Levin has always had his strawmen and his foils. Lately, he’s been concentrating on the “nationalist-populists,” decrying them as Putinophiles, or something in that vein. I actually hate when he does this. Name names, for Heaven’s sake! In the case of “nationalist-populist,” I’m pretty certain he means Steve Bannon of WarRoom fame. There seems to be real heartburn there, and Bannon, for his part, doesn’t help when he tosses out phrases like “Neocon” because it seems to trigger Levin’s antisemitism alarms. Levin needs to get a grip. Virtually nobody who uses the term “Neocon” means anything to do with Jews, and most of them won’t even know the relationship between “Neocons” and Jews in the purely historical sense. It’s much like “establishment” in the sense that you might not be able to name an actual “neocon,” but you can identify their policies in action and advocacy when you see them, and while the original description “neocon” may have applied specifically to a particular group of Jews, it’s been clear for some time that their basic set of military and foreign policy issues have been adopted by a wider group of interventionist Republicans, many of whom are clearly not Jews.
It’s maddening. Levin is so close to the truth about Ukraine, but he’s being strung-along by his emotions, his admiration for Zelenskiy, and his cold-war-hardened hatred for all things Russia, particularly Putin. When you add to it what’s being pumped-out in the mainstream narratives, even by Republicans, especially swampsters, he just can’t shake it loose. I’m afraid that until Levin overcomes these demons, he’s simply incapable of bringing you full and sensible information on Ukraine, and that’s simply the most disappointing development in media in a long, long while.

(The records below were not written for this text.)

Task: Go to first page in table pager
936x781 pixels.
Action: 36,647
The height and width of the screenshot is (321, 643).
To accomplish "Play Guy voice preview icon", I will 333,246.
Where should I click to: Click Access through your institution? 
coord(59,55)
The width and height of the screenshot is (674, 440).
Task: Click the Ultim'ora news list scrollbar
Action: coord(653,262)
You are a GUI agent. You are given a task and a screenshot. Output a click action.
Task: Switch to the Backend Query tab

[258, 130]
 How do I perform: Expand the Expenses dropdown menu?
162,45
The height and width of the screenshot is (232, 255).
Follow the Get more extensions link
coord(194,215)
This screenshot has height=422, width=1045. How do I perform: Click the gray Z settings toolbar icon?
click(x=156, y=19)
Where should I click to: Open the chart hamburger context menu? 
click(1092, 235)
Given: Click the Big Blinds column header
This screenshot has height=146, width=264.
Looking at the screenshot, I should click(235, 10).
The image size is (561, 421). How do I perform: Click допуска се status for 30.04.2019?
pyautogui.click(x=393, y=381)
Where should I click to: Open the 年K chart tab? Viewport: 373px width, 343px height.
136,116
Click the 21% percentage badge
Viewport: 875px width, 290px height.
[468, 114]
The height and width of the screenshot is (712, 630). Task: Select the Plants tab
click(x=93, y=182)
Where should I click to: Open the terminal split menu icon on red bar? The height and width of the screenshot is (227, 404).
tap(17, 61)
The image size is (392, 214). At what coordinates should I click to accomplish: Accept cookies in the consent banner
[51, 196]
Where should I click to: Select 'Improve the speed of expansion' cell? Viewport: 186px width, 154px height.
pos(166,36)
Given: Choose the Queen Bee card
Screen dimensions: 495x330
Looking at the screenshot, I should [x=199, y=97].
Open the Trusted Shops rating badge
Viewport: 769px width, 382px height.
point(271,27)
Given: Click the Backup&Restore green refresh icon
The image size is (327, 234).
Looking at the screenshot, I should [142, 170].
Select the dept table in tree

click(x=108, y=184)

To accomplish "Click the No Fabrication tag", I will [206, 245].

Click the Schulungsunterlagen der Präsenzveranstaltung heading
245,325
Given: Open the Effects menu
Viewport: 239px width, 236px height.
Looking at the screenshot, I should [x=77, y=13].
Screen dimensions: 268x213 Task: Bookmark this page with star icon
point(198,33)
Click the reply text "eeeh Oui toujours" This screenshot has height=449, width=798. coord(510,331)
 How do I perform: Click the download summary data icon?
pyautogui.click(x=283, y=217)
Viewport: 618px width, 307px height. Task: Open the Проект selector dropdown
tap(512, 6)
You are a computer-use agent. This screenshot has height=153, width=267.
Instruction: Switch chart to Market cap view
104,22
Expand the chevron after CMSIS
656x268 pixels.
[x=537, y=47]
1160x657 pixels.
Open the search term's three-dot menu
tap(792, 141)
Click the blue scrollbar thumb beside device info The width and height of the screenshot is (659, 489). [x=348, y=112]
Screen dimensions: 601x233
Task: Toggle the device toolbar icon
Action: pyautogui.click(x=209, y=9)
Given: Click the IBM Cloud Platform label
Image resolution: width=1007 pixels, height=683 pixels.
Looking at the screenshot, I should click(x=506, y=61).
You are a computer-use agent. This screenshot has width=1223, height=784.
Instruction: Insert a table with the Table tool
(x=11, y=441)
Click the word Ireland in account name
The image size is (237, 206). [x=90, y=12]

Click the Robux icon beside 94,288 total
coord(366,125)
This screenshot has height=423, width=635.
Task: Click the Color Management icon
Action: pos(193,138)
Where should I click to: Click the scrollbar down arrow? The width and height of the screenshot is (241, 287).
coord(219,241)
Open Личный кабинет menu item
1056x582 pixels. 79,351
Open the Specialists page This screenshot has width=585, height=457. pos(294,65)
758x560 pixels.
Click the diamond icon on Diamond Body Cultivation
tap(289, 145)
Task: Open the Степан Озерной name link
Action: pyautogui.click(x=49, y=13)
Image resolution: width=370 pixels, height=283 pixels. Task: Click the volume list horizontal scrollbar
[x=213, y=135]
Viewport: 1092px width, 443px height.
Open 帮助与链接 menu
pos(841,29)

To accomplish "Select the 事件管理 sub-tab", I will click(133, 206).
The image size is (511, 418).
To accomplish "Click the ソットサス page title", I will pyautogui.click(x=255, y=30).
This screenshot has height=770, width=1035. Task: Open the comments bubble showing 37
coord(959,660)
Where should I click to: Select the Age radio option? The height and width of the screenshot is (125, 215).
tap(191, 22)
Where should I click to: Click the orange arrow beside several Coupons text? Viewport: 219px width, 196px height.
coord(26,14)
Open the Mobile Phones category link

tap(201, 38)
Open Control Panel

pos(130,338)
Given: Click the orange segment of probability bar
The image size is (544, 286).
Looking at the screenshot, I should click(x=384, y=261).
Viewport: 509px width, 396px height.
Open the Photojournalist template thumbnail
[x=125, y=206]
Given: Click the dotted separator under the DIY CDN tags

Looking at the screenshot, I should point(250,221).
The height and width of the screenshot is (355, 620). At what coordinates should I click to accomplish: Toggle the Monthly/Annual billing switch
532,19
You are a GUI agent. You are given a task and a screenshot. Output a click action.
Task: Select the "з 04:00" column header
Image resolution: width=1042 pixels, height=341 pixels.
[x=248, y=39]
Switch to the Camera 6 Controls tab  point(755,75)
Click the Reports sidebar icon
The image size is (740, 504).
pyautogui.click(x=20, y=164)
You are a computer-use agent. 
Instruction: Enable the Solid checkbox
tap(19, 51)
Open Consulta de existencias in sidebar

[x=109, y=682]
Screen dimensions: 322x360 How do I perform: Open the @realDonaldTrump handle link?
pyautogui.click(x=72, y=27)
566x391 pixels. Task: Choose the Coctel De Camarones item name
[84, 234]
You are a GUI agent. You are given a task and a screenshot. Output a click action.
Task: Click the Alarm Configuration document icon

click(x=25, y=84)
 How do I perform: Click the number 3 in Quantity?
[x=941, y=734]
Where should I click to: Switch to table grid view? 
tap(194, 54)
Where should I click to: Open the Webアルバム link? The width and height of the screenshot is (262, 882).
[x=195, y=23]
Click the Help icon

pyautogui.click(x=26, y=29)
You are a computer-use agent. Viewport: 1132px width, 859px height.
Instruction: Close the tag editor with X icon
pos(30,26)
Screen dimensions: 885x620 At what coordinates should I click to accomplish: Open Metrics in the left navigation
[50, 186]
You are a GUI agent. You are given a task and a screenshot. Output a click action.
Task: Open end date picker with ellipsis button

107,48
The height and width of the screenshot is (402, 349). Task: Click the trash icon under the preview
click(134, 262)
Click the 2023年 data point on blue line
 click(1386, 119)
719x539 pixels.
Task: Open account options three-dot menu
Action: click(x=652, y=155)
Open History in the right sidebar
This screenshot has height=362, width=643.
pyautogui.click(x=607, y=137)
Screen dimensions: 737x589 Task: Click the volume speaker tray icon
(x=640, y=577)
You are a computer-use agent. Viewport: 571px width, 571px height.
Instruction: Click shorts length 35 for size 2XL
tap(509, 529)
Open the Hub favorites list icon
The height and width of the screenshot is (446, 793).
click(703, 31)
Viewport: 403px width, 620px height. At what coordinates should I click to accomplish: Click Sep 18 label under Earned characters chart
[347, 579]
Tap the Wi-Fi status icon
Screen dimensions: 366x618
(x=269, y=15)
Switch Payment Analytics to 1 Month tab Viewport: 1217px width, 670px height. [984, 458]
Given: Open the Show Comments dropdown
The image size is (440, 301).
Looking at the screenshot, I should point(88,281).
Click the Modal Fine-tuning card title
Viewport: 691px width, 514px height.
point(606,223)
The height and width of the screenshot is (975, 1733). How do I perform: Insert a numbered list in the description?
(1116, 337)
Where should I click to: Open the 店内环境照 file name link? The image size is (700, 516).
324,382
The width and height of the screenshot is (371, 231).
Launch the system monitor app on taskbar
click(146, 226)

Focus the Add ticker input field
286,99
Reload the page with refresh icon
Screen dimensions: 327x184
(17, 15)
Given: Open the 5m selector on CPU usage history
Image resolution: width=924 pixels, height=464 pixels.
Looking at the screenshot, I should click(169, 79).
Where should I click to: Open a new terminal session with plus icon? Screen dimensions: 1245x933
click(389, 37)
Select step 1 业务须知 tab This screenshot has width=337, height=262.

At the end of his show, in the last hour, Levin had Graham on his show to talk about taking out Putin. If you listen, you can hear Lindsey Graham ingratiate himself to Levin with the slobbering remarks near the end of his appearance. One could almost hear Levin’s heart melt. I could vomit.
Here’s the full podcast(The Graham interview begins at the 1:28:55 mark):
Oh, and Mark? Ronald Reagan never once called for taking-out Brezhnev, Andropov, Chernenko or Gorbachev. He knew that the last thing a nuclear-armed country run by a totalitarian government needs is any sort of instability of that sort. Do you think the people who would take out Putin would be any more stable or less dangerous to the United States? No. Reagan knew better than nonsensical ideas like that. You should be ashamed of yourself for associating such a foolish idea with the temperament and wisdom of Ronald Reagan.